De la Filiation, de la Paternité et de la Maternité.

194. Ce titre est, sans contredit, le plus important de nos lois civiles il comprend dans ses divers sujets l'origine et l'état des personnes. Quoi de plus imposant!

La filiation est la série des descendans et l'ordre de la génération des familles : c'est par l'état des pères et mères qu'on juge de celui des enfans. Dans l'ordre de la nature, tous les hommes sont égaux, mais dans l'ordre de la civilisation, ils naissent avec les distinctions que le pacte de la société attribue à leurs parens.

Ainsi, les enfans suivent la condition de leur père, et lorsque leur père est inconnu, ils suivent celle de leur mère.

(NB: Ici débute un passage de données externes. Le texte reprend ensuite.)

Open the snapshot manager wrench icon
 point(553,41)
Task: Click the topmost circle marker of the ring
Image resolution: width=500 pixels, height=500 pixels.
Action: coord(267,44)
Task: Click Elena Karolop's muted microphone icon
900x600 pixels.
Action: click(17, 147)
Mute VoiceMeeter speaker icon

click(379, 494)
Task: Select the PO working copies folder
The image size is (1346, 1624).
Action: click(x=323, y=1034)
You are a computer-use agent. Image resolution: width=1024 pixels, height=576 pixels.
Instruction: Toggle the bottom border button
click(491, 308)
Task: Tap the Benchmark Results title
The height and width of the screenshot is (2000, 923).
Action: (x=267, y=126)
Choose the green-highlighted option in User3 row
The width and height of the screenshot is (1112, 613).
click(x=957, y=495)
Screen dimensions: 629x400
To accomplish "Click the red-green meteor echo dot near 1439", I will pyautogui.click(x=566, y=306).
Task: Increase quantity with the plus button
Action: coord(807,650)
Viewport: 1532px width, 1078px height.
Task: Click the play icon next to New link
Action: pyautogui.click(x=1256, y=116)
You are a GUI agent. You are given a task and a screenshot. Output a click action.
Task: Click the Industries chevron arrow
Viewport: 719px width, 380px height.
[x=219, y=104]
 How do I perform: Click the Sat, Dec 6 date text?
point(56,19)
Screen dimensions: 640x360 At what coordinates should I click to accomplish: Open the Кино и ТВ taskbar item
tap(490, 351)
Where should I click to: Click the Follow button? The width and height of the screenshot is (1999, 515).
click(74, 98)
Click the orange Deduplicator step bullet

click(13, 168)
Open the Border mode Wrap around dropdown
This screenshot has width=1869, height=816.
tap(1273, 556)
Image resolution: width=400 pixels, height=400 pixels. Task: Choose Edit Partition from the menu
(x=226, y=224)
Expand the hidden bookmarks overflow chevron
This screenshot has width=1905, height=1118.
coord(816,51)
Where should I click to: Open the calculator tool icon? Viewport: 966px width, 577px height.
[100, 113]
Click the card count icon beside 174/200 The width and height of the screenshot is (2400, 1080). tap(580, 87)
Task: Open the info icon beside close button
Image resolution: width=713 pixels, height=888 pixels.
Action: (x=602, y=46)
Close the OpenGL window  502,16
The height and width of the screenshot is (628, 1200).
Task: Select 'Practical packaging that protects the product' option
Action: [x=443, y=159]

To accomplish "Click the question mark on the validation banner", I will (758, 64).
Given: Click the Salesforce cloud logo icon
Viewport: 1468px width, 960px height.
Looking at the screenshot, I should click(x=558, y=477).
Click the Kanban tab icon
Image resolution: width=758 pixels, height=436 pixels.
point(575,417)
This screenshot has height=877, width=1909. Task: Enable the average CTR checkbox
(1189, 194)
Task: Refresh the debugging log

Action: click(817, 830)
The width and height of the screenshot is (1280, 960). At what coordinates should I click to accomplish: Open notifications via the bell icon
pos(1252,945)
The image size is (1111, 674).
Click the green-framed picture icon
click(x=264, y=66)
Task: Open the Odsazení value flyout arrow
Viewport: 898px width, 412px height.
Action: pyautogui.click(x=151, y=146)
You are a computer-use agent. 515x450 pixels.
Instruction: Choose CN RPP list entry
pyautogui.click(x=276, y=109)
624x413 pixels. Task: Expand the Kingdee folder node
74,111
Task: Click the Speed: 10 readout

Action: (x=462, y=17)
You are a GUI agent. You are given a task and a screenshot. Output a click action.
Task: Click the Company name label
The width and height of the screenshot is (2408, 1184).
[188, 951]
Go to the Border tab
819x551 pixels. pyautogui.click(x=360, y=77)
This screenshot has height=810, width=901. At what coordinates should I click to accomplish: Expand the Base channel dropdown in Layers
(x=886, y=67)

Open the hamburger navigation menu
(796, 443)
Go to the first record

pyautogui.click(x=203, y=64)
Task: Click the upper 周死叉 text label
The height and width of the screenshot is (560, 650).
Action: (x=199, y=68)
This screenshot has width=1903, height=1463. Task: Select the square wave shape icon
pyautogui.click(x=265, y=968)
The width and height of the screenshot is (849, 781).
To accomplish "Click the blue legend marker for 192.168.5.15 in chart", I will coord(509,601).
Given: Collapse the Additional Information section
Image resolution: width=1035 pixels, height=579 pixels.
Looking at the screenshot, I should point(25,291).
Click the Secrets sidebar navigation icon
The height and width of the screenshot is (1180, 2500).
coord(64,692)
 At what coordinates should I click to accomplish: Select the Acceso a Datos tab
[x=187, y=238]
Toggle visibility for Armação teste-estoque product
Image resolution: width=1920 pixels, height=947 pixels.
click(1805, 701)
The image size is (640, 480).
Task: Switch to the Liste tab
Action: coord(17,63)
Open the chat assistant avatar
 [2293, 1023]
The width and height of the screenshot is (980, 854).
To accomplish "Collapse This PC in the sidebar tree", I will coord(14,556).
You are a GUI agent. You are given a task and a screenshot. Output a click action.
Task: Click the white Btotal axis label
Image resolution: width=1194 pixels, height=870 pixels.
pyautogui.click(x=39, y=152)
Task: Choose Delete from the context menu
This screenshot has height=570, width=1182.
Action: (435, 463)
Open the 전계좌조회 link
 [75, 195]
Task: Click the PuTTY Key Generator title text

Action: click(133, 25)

Les pères et mères ne peuvent pas plus changer leur condition, que les enfans ne peuvent eux-mêmes changer celle qu'ils ont reçue des auteurs de leurs jours, ou plutôt les uns et les autres ne peuvent changer leur état que dans les cas prévus par la loi. Voyez le chapitre 9 sur l'adoption.

Pour développer avec clarté une matière aussi étendue, nous en parlerons dans l'ordre suivant :

SOMMAIRE.

1. De la dénomination des diverses classes d'enfans, d'après la nouvelle législation, pour servir d'introduction à la filiation.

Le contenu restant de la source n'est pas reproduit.